## WHAT YOU ARE ASKED TO DO:
Check every line below for the word "computer" and copy each one that has it.

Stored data
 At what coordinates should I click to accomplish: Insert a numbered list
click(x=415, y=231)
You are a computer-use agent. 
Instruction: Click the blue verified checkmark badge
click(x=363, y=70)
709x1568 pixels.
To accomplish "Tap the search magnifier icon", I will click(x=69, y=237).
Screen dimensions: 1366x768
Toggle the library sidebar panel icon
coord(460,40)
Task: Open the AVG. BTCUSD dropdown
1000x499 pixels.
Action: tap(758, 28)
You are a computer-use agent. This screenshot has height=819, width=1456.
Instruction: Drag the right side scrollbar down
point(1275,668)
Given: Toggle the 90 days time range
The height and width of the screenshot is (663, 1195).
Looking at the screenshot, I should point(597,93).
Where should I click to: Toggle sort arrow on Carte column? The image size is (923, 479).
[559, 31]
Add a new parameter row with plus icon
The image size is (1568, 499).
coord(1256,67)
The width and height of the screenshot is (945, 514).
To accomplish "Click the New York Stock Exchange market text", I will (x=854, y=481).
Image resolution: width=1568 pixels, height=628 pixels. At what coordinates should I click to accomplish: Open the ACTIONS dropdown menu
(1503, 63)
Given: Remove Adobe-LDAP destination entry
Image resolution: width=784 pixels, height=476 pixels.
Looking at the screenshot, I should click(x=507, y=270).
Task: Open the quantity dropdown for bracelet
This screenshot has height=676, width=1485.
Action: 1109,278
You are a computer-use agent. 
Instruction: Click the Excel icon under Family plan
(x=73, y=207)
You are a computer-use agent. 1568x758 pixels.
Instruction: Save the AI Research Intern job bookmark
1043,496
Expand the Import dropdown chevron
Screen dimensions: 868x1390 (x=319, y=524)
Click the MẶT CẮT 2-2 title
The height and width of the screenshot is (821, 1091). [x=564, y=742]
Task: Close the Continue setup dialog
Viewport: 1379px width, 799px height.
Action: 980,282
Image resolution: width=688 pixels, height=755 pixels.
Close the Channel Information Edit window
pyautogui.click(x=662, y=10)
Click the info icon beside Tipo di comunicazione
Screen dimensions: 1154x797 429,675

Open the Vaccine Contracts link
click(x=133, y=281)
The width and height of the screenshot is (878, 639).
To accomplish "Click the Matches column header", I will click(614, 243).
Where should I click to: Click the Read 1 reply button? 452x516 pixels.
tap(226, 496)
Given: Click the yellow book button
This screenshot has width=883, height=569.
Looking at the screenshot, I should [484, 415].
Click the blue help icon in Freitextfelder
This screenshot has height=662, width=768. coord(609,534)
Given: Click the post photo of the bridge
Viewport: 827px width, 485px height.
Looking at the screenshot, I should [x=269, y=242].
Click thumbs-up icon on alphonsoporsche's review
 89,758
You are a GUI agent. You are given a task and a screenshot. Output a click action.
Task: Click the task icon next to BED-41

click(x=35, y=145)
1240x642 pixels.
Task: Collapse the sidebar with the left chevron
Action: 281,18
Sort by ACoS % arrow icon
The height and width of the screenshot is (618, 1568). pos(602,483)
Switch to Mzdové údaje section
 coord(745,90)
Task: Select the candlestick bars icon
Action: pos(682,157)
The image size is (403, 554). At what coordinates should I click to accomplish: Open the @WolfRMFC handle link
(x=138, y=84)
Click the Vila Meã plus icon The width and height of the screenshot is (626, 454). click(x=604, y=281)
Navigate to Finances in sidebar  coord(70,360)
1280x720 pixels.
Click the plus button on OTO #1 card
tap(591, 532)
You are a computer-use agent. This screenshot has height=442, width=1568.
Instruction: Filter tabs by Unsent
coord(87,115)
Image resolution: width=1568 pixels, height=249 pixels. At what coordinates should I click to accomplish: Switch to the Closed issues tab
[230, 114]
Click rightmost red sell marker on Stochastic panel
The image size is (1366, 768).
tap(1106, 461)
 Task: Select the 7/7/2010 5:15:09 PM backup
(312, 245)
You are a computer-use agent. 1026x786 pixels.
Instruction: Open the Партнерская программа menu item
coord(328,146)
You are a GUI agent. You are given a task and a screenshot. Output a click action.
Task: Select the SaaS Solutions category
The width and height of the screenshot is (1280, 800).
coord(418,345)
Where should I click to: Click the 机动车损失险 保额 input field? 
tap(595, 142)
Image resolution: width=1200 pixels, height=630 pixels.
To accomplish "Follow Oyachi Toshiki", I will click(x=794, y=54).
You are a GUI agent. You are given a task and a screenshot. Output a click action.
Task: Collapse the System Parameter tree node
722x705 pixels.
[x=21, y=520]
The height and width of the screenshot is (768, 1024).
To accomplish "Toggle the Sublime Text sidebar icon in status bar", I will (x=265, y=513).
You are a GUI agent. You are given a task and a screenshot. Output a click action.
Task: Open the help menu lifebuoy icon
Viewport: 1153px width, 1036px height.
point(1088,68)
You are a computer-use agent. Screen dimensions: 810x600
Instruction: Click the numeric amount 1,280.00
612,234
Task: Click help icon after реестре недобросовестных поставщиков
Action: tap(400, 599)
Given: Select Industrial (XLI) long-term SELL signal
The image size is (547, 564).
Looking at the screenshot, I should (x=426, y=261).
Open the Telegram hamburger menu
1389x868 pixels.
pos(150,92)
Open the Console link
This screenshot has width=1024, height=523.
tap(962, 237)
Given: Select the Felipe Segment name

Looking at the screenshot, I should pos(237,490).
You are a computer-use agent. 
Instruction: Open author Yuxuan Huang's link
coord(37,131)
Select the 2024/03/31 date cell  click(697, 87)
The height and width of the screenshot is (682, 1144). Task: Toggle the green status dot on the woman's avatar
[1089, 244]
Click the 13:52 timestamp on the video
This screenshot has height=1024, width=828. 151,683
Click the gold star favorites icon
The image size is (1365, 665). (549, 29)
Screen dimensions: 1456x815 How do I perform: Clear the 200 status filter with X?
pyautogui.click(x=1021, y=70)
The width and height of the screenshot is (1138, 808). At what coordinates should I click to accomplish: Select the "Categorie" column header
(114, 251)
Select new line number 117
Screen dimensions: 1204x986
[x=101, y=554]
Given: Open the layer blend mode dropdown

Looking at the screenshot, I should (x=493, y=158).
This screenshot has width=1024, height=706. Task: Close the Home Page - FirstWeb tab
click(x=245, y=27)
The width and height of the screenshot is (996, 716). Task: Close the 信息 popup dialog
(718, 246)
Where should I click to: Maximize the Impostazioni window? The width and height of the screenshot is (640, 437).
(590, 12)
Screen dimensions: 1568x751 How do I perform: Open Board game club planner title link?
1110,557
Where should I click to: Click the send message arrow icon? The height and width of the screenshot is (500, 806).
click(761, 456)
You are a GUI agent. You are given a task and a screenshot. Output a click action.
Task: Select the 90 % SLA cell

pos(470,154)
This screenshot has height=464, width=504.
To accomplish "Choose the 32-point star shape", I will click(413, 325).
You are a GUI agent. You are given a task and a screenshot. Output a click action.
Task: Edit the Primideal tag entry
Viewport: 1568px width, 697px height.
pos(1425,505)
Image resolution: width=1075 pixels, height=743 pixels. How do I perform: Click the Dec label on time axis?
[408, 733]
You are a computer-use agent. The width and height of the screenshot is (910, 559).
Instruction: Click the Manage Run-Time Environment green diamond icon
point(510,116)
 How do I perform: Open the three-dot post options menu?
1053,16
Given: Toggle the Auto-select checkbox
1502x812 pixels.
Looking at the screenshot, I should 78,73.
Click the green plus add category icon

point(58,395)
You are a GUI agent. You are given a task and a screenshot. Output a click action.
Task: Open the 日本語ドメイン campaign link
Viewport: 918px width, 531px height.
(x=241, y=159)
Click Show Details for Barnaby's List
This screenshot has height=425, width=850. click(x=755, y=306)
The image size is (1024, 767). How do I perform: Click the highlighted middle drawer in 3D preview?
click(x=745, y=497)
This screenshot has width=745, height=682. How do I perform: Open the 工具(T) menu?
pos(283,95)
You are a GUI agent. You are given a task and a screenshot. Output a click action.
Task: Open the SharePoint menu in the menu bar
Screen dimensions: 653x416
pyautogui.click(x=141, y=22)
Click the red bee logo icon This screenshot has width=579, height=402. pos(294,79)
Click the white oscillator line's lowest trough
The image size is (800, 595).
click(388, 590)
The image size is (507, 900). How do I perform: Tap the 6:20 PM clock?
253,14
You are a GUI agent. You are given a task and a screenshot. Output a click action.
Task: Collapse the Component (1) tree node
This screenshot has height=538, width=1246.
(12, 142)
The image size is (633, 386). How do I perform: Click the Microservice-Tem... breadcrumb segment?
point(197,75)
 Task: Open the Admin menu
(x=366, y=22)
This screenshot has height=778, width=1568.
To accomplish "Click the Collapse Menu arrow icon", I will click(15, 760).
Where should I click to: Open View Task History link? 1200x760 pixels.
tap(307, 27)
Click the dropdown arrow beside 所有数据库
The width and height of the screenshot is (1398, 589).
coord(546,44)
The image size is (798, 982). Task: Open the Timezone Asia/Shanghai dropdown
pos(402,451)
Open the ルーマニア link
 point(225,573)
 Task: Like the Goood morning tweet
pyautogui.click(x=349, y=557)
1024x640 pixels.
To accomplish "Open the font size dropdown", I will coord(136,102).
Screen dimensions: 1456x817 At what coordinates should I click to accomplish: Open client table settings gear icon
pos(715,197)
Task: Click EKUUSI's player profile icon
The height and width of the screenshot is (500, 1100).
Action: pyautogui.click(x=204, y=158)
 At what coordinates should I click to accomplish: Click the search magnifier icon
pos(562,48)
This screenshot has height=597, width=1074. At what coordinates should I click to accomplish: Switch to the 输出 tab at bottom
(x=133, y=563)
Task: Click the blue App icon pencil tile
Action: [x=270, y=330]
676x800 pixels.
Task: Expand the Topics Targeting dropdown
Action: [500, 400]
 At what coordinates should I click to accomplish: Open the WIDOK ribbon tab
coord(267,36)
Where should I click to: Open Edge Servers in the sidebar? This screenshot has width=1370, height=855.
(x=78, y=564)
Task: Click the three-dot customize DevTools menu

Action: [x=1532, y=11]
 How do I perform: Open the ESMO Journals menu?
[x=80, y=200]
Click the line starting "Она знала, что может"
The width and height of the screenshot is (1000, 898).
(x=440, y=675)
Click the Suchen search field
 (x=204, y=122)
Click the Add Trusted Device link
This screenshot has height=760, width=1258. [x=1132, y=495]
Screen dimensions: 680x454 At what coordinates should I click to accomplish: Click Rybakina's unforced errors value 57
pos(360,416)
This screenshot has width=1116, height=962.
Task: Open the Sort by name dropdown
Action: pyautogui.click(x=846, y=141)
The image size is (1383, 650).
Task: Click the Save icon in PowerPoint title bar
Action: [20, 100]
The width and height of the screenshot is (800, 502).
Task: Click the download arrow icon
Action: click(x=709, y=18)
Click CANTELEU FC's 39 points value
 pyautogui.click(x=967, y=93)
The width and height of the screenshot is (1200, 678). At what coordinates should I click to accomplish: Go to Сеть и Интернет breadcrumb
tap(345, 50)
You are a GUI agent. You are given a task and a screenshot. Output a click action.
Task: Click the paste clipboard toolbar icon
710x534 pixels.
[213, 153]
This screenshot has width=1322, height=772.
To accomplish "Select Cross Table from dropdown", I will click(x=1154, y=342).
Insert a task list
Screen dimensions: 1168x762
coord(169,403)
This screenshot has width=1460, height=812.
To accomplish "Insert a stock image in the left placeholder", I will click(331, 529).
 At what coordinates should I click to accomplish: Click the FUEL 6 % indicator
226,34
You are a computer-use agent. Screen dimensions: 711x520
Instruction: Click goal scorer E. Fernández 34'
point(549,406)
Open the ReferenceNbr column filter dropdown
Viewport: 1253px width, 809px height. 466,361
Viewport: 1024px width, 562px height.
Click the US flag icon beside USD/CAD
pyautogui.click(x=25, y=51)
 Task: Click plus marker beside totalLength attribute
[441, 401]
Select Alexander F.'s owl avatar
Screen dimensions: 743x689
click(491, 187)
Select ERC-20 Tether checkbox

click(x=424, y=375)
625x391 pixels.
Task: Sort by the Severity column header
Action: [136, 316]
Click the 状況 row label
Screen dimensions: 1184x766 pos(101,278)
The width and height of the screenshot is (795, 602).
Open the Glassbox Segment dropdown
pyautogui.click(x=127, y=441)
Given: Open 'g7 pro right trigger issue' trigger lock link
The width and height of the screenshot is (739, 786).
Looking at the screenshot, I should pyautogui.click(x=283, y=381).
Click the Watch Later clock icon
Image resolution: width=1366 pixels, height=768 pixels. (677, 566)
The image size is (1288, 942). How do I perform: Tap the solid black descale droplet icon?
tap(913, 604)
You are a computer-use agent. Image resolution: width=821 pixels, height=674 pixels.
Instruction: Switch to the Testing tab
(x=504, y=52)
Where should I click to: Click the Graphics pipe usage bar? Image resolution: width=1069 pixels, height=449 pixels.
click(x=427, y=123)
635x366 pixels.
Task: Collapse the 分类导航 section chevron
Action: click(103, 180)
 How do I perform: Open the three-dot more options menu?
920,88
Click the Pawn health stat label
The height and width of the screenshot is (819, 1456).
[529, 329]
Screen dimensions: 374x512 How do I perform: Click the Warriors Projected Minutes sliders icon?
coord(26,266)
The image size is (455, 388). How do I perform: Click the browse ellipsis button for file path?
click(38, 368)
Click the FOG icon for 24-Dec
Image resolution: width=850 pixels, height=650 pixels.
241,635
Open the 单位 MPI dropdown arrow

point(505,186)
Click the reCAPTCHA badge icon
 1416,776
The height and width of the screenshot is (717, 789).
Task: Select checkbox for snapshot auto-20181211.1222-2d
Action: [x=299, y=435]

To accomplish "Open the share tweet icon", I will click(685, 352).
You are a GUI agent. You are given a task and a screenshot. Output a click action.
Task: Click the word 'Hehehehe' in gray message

## COMPLETED TASK:
You are a computer-use agent. 
You are a computer-use agent. This screenshot has height=819, width=1456.
You are a computer-use agent. 
You are a computer-use agent. 1568x758 pixels.
You are a computer-use agent. This screenshot has height=442, width=1568.
You are a computer-use agent. 1026x786 pixels.
You are a computer-use agent. Screen dimensions: 810x600
You are a computer-use agent. 
You are a computer-use agent. The width and height of the screenshot is (910, 559).
You are a computer-use agent. Screen dimensions: 711x520
You are a computer-use agent. Image resolution: width=821 pixels, height=674 pixels.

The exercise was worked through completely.